Causa de error de juicio n.º 21
Tendencia a la mala influencia de la senescencia
El deterioro cognitivo llega con la edad, pero el aprendizaje y la práctica continuos lo frenan, así que la respuesta es mantener la mente en funcionamiento.
Munger, que siguió pensando con lucidez hasta bien entrados los noventa años, era honesto al admitir que el envejecimiento trae un deterioro cognitivo real. Los cerebros más viejos pierden cierta capacidad, sobre todo para adquirir destrezas genuinamente nuevas, y —debido a las tendencias afines del amor propio y la negación— quienes están en declive suelen ser los últimos en reconocerlo. No fingía lo contrario, y con razón lo contaba entre las causas habituales del error de juicio humano.
La mitad esperanzadora es que el deterioro no es uniforme y puede frenarse de forma sustancial. Munger lo conectaba directamente con la tendencia de «úsalo o piérdelo»: las destrezas que se practican de continuo se conservan mucho mejor que las que se dejan oxidar, y una mente mantenida en uso vigoroso y variado envejece con más gracia que otra a la que se deja ir a la deriva. Algunas personas muy ancianas, a fuerza de ejercicio mental de por vida, conservan capacidades de las que carecen personas mucho más jóvenes.
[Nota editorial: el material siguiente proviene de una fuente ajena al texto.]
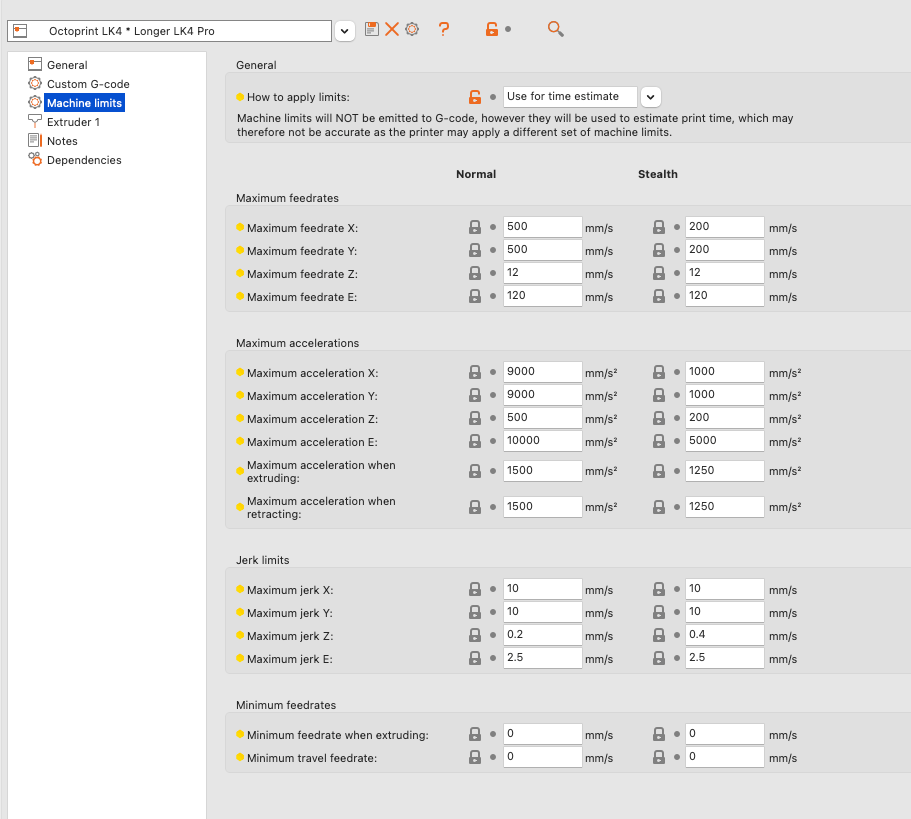Switch to Custom G-code page

[88, 84]
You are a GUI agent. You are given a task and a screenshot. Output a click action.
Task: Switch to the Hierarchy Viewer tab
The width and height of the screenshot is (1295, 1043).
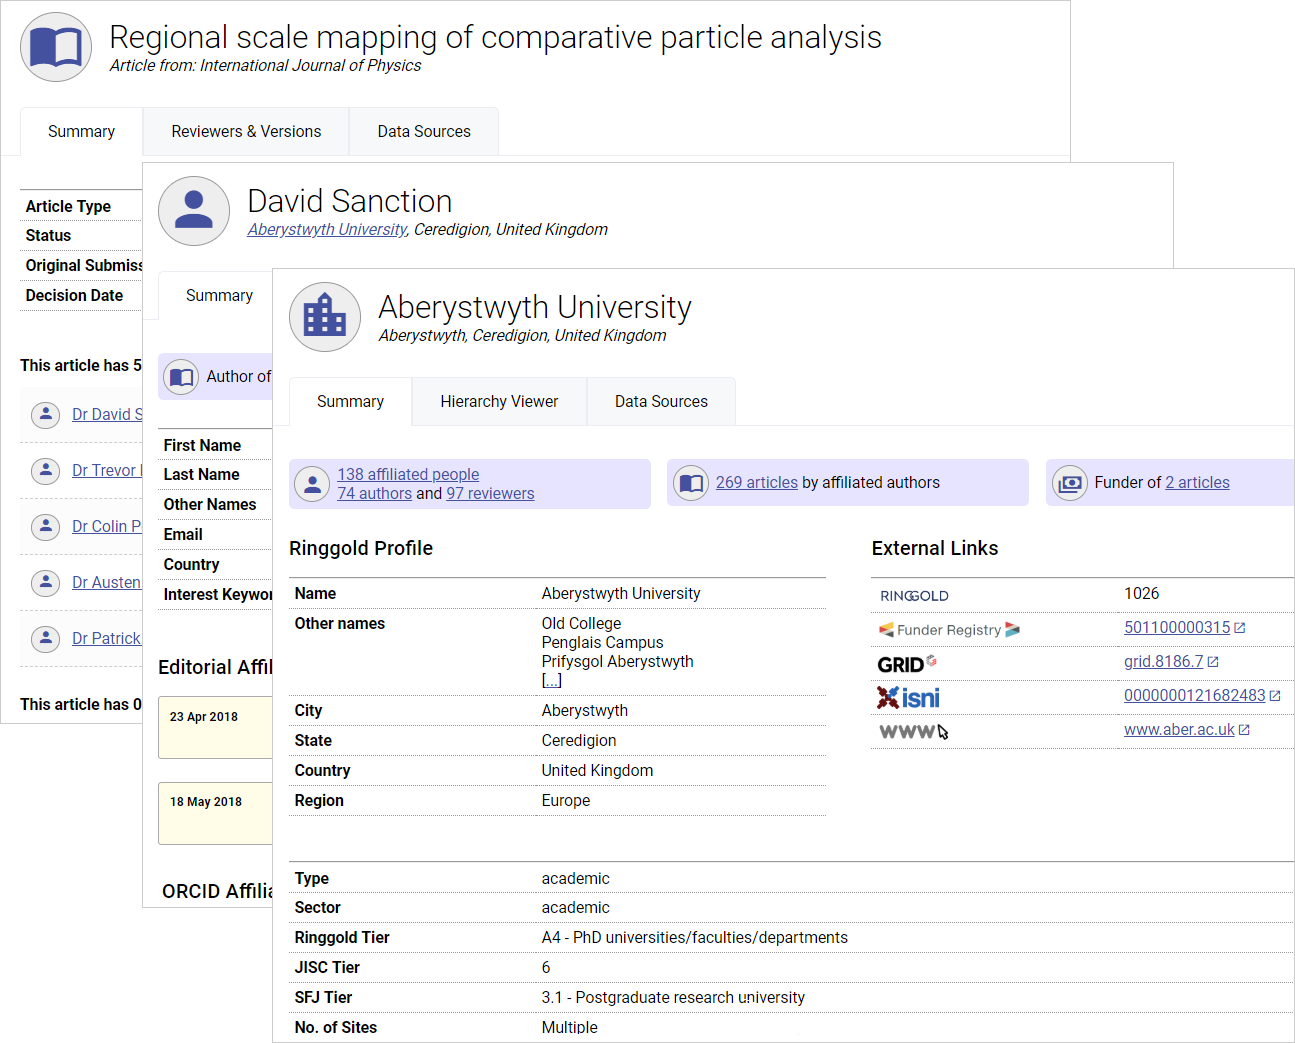pos(498,401)
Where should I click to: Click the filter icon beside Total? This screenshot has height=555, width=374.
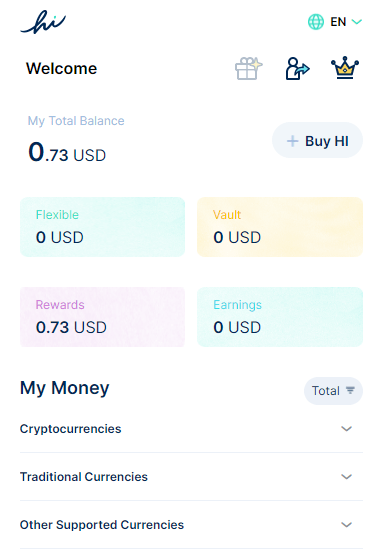(x=350, y=390)
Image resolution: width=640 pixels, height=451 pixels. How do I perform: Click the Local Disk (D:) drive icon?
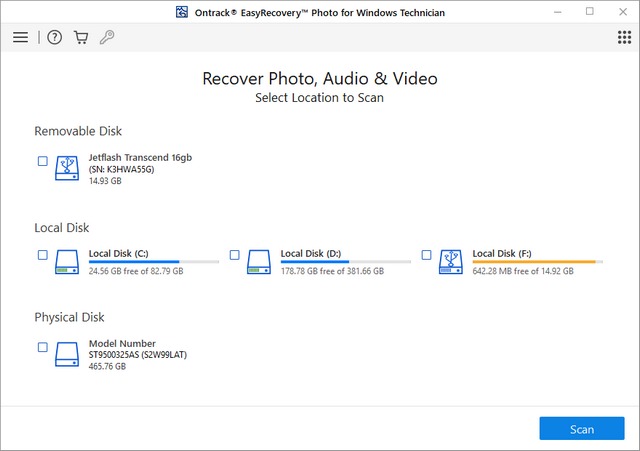[x=259, y=262]
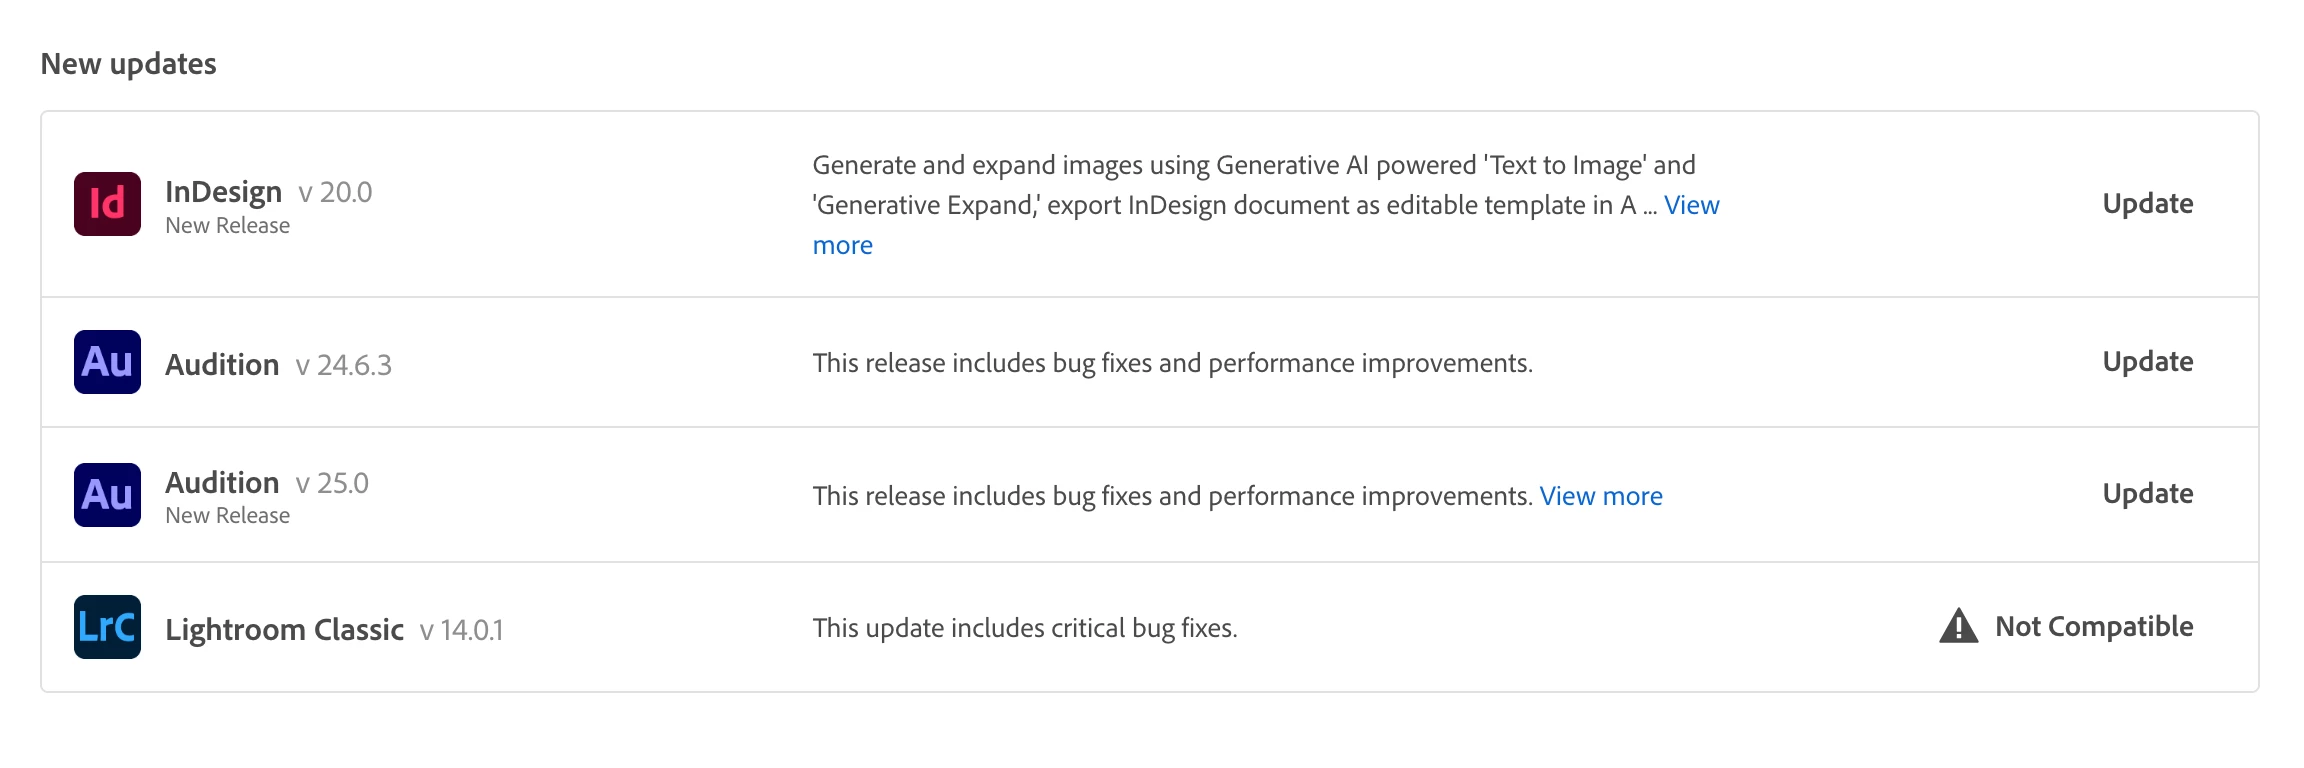
Task: Click the Not Compatible label
Action: tap(2094, 627)
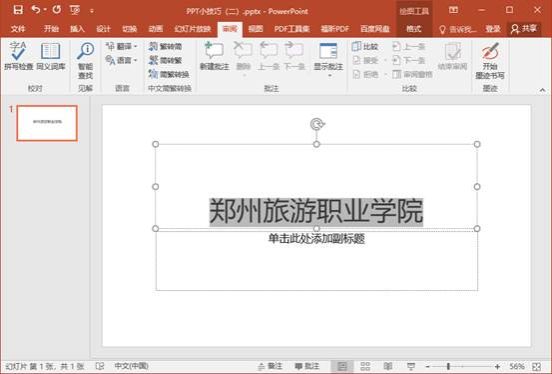Save the presentation from quick access toolbar

click(18, 10)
Su conclusión práctica era seguir aprendiendo y seguir pensando, de forma deliberada y sin tregua, como la mejor defensa disponible contra la erosión que de otro modo trae la edad. La misma dedicación continua y multidisciplinar que vuelve más sabia a una persona en la madurez es la que mantiene la maquinaria en marcha durante más tiempo en la vejez. Es, una vez más, el ideal de la «máquina de aprender», y la propia vida larga y productiva de Munger se ofrecía como prueba de que la estrategia funciona.